• The request:
In the extract on the regress argument below, which book is the investigated version of the argument taken from?

• Extract:
There are many formulations of the regress argument. The one I will be investigating here comes from Russ Shafer-Landau and Terence Cuneo’s Foundations of Ethics29. It should be noted that this version specifically concerns moral justification for belief, rather than value in general. This is one of those cases where our general investigation of value must bring in examples of ethical value.

The argument goes as follows:

“1. In order for anyone to be justified in holding a moral belief, that belief must be adequately supported.

2. Such support must be provided by other beliefs that lend credibility to the initial moral belief.

3. These other supporting beliefs must be either moral or nonmoral ones.

4. Such supporting beliefs cannot be moral ones.

5. Such supporting beliefs cannot be nonmoral ones.

6. Therefore no one is justified in holding any moral beliefs.”30

Let us go through the premises one at a time.

2.2.2 In order for anyone to be justified in holding a moral belief, that belief must be adequately supported.

This idea is quite simple. We should have arguments for our beliefs, something to prop them up. We cannot just have our ideas hanging unsupported in a vacuum.

• Provided records:
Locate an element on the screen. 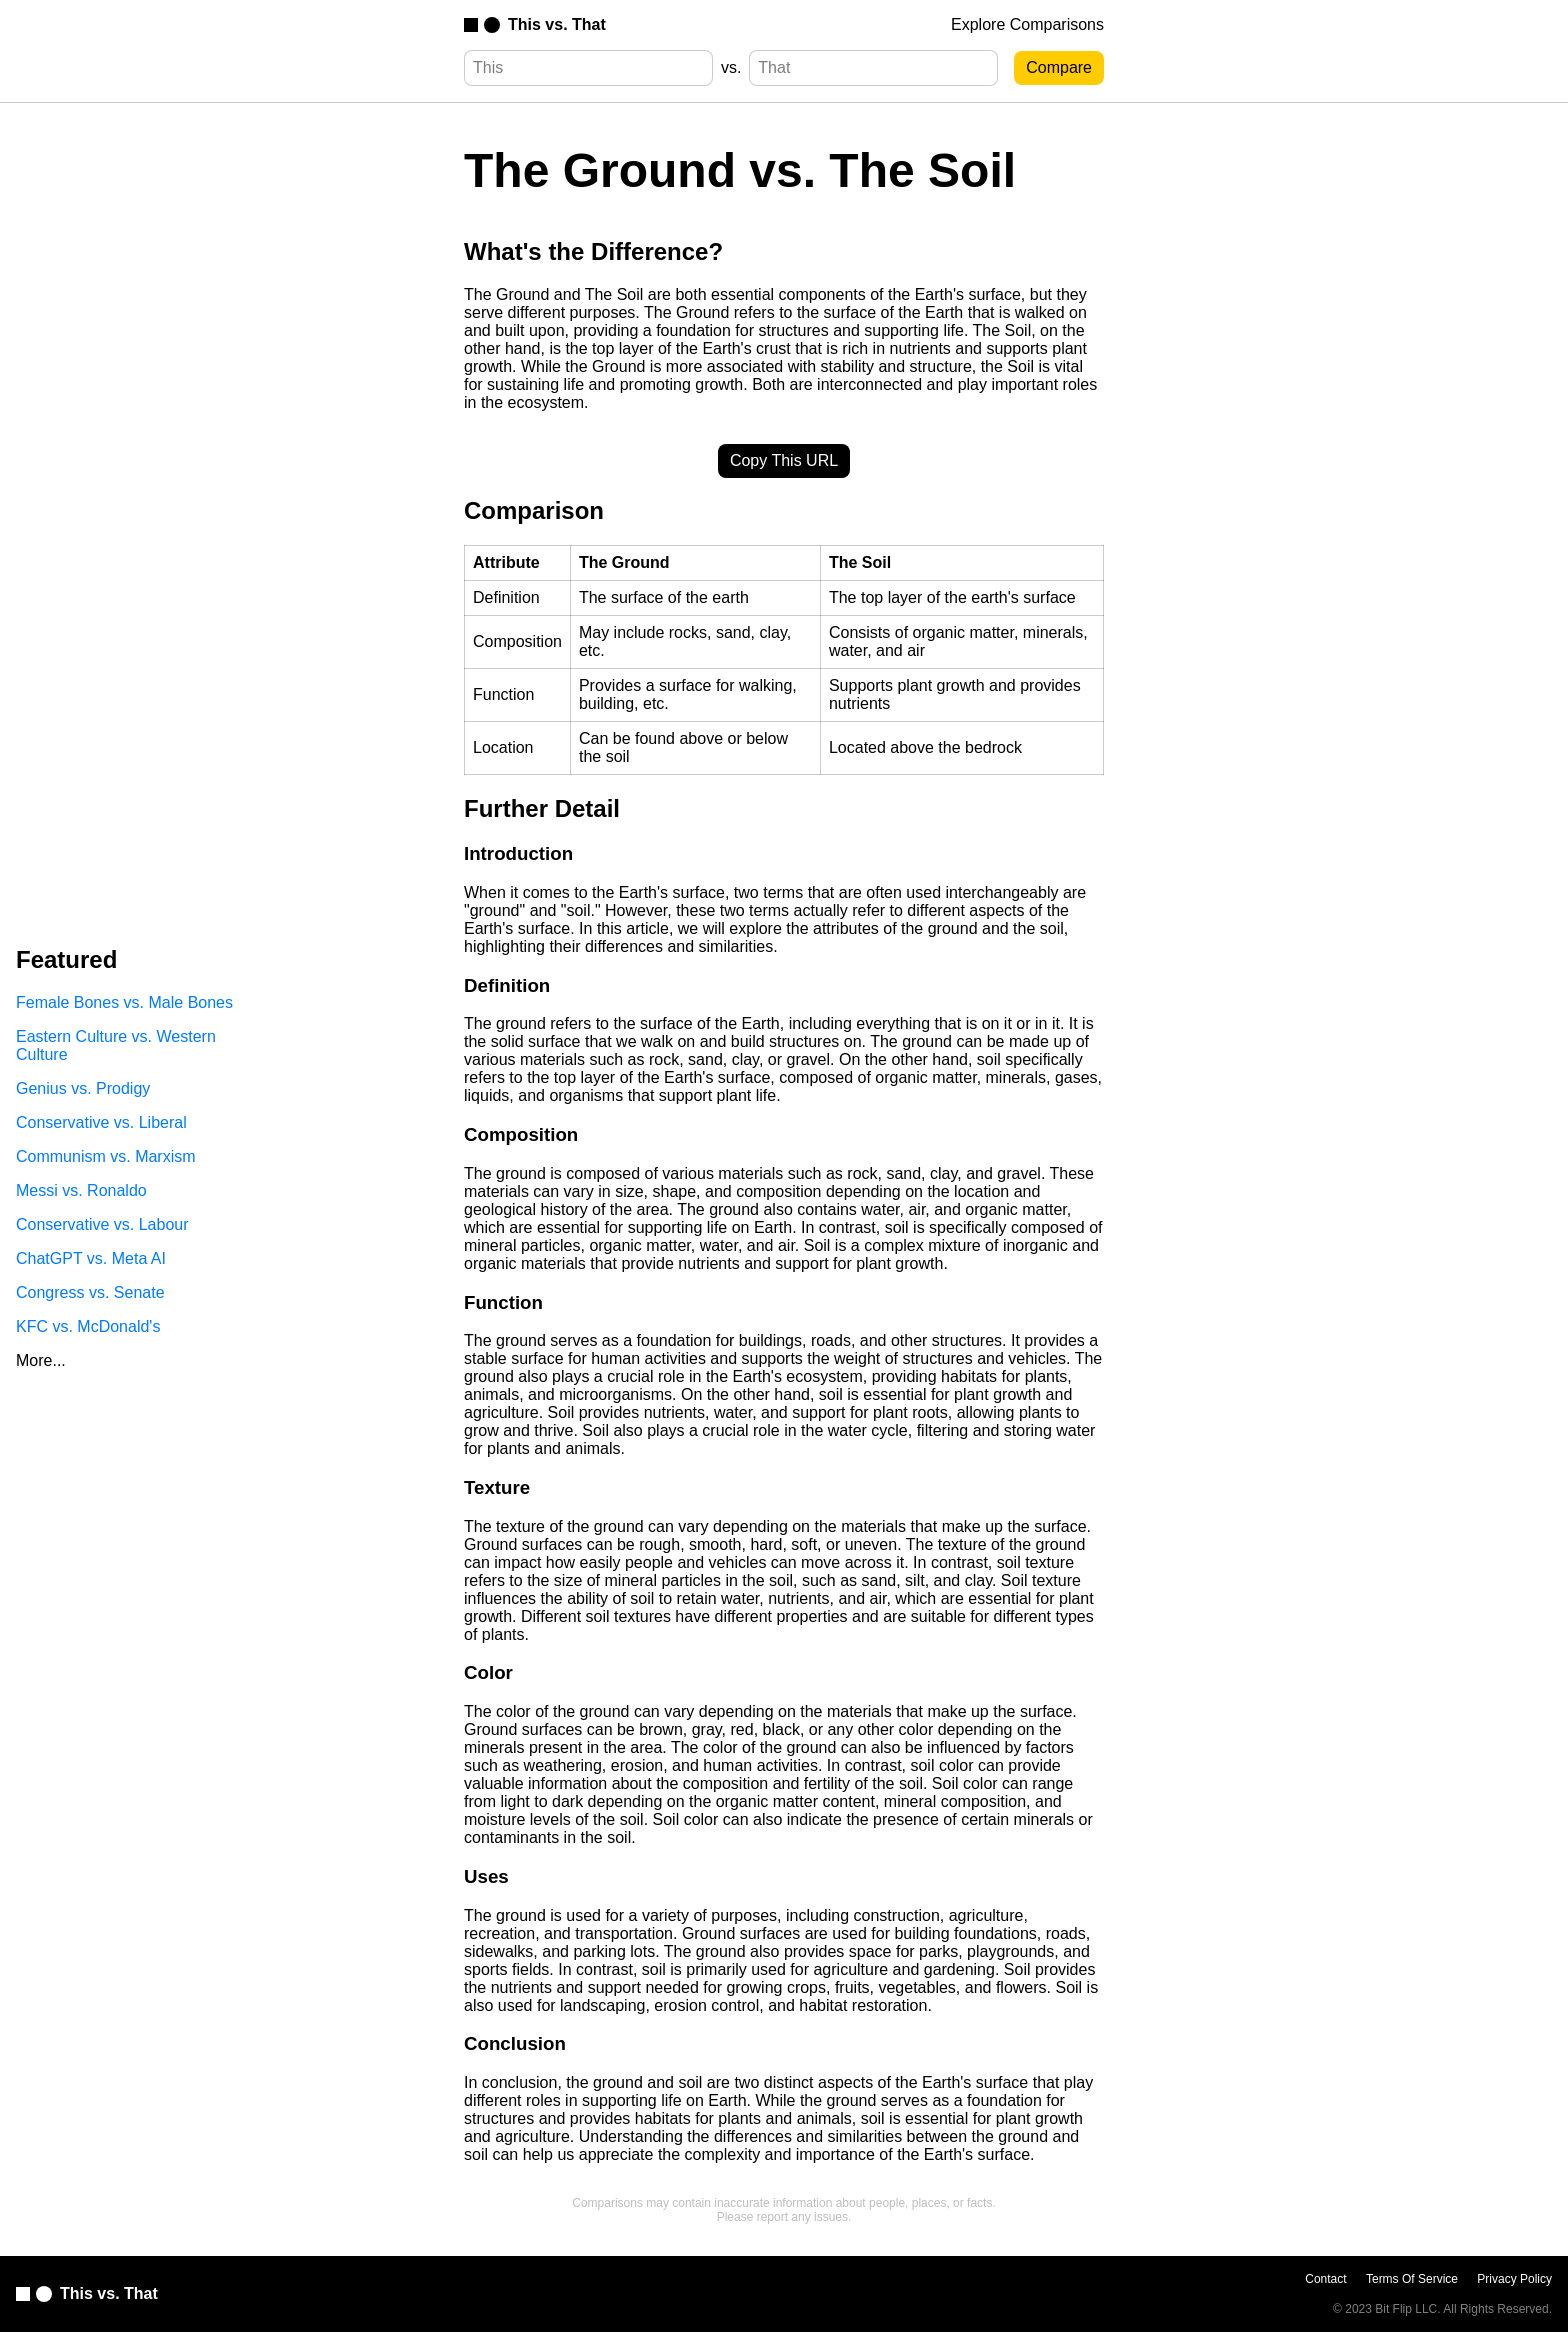  Conservative vs. Liberal is located at coordinates (101, 1122).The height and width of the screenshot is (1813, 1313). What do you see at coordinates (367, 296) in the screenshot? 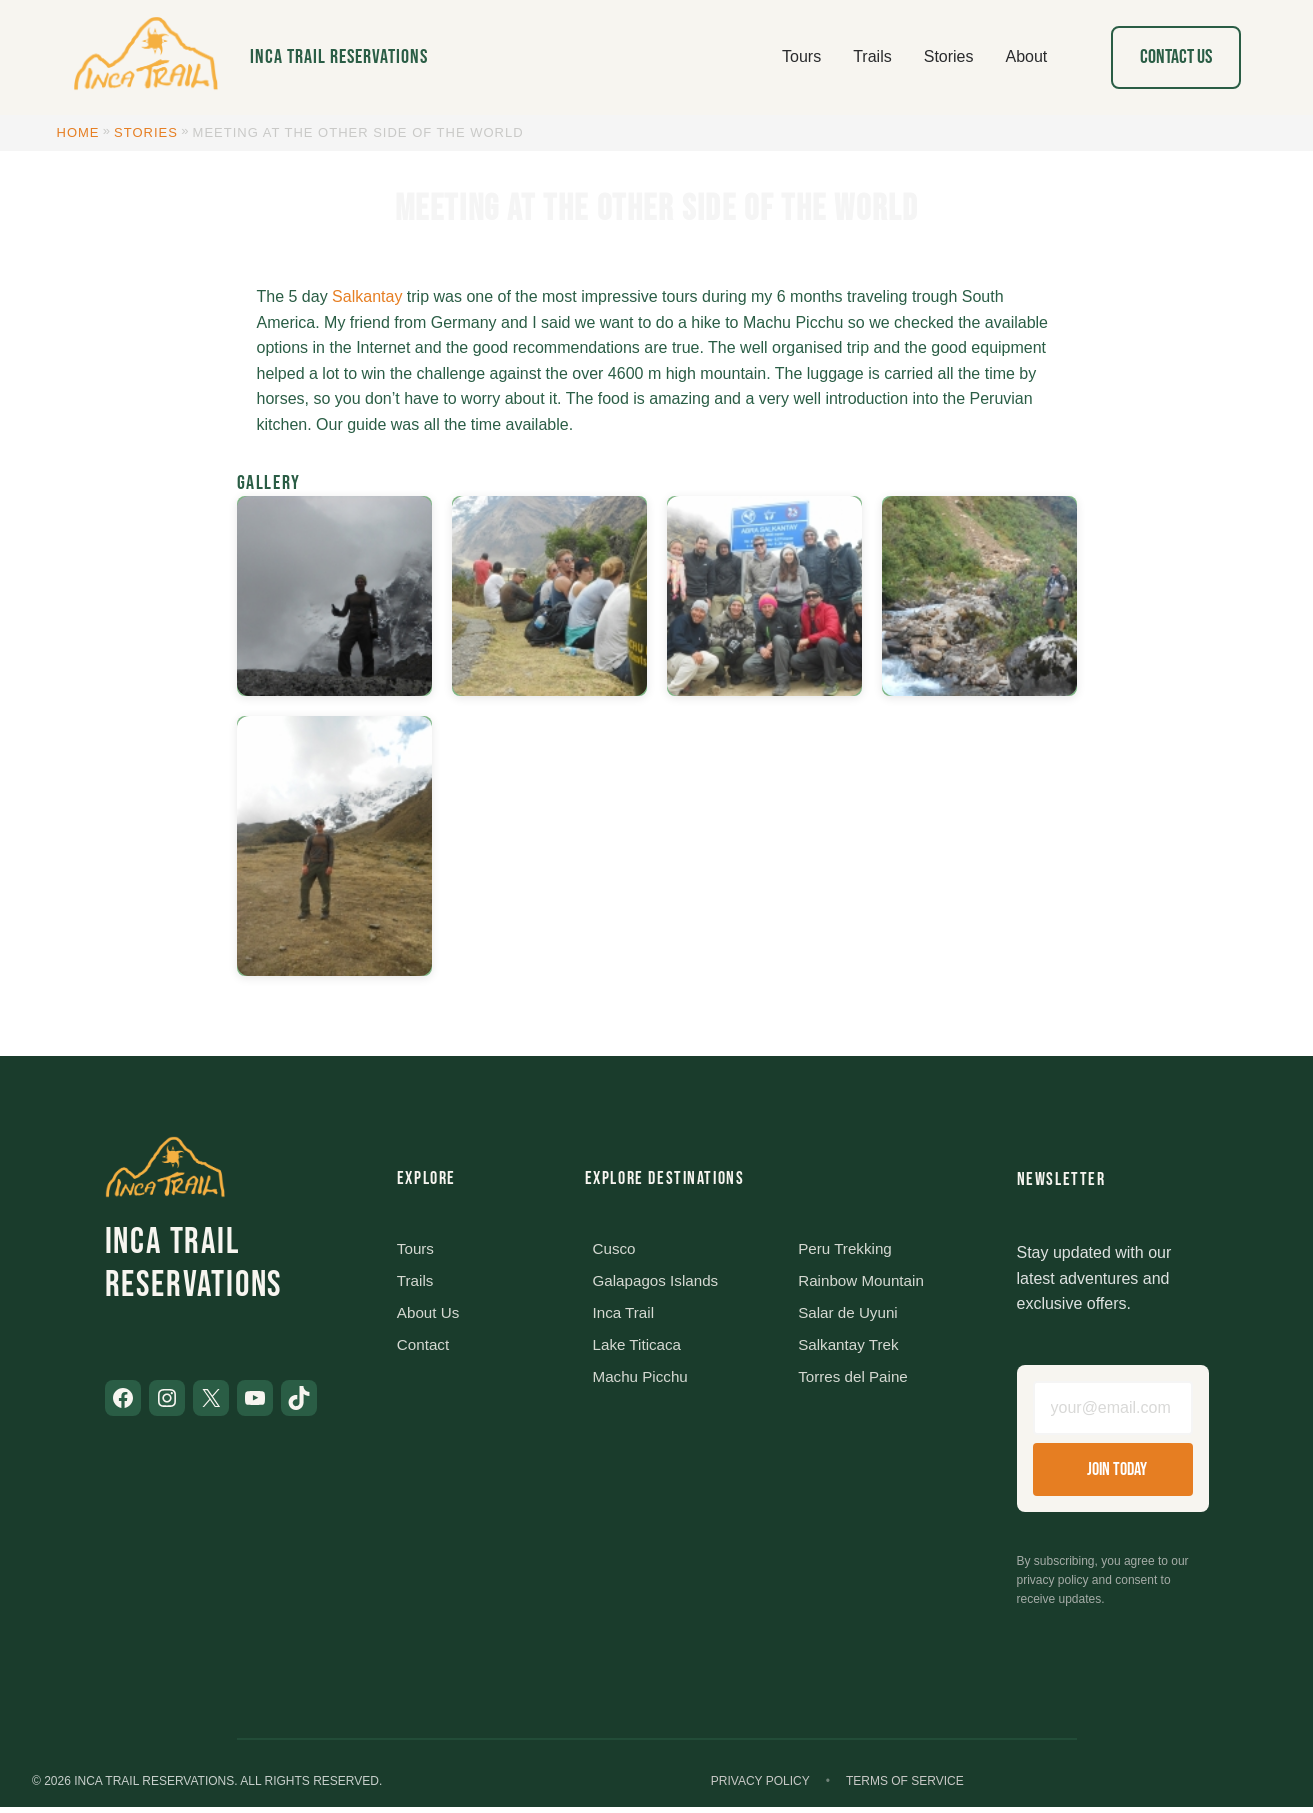
I see `Salkantay` at bounding box center [367, 296].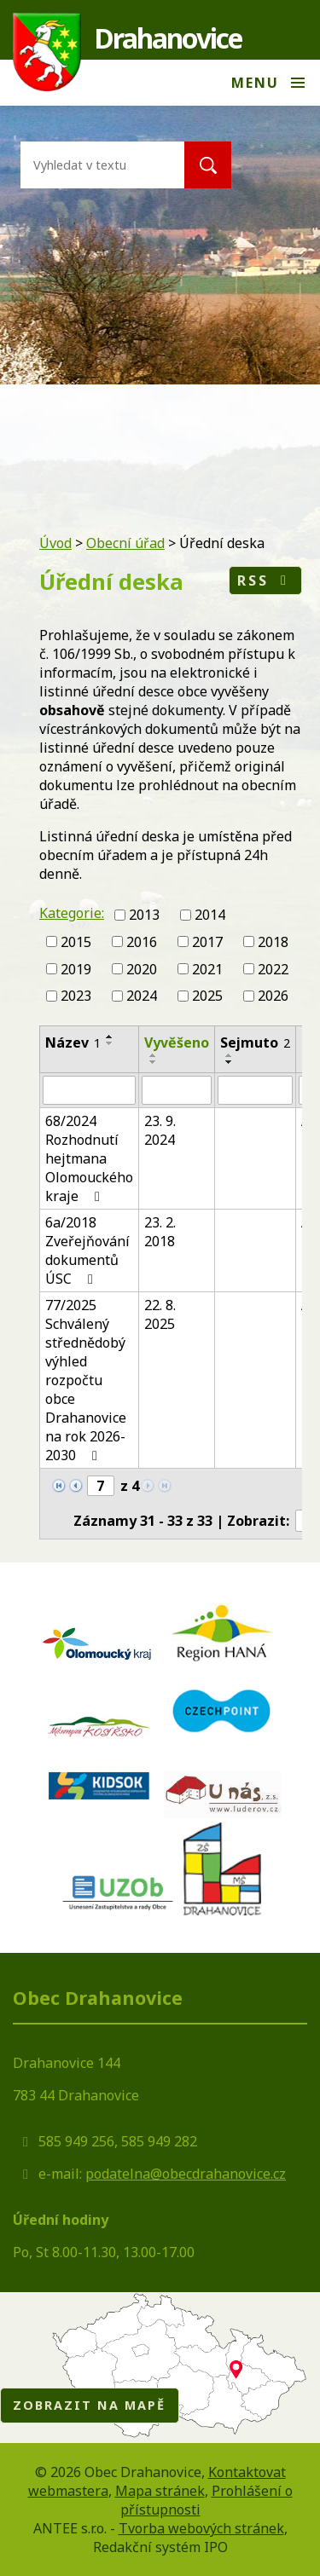  What do you see at coordinates (153, 1055) in the screenshot?
I see `[Seřadit podle Vyvěšeno vzestupně]` at bounding box center [153, 1055].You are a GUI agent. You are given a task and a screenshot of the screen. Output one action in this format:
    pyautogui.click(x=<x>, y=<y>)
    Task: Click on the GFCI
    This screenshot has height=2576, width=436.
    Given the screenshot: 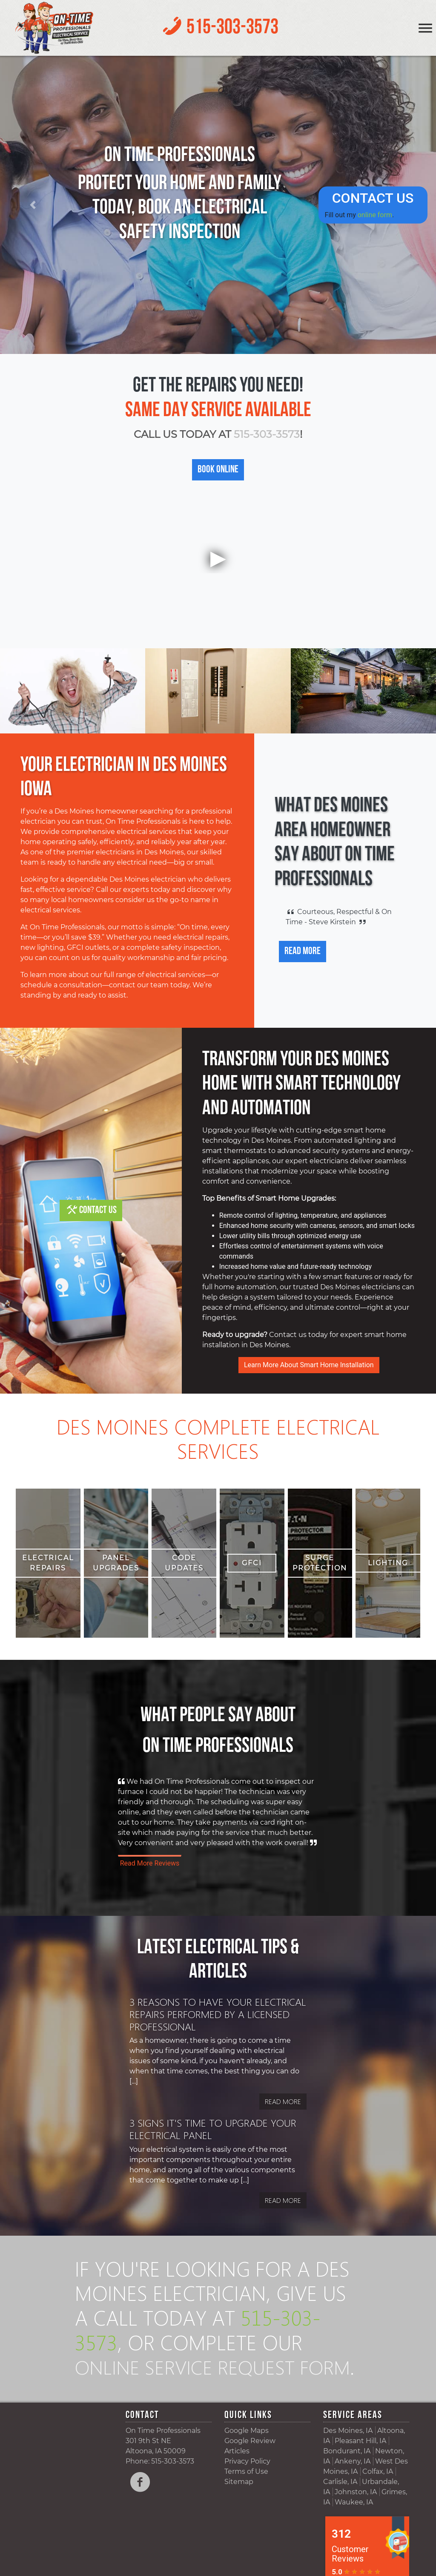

• Answer to this exercise:
It comes from Russ Shafer-Landau and Terence Cuneo's Foundations of Ethics.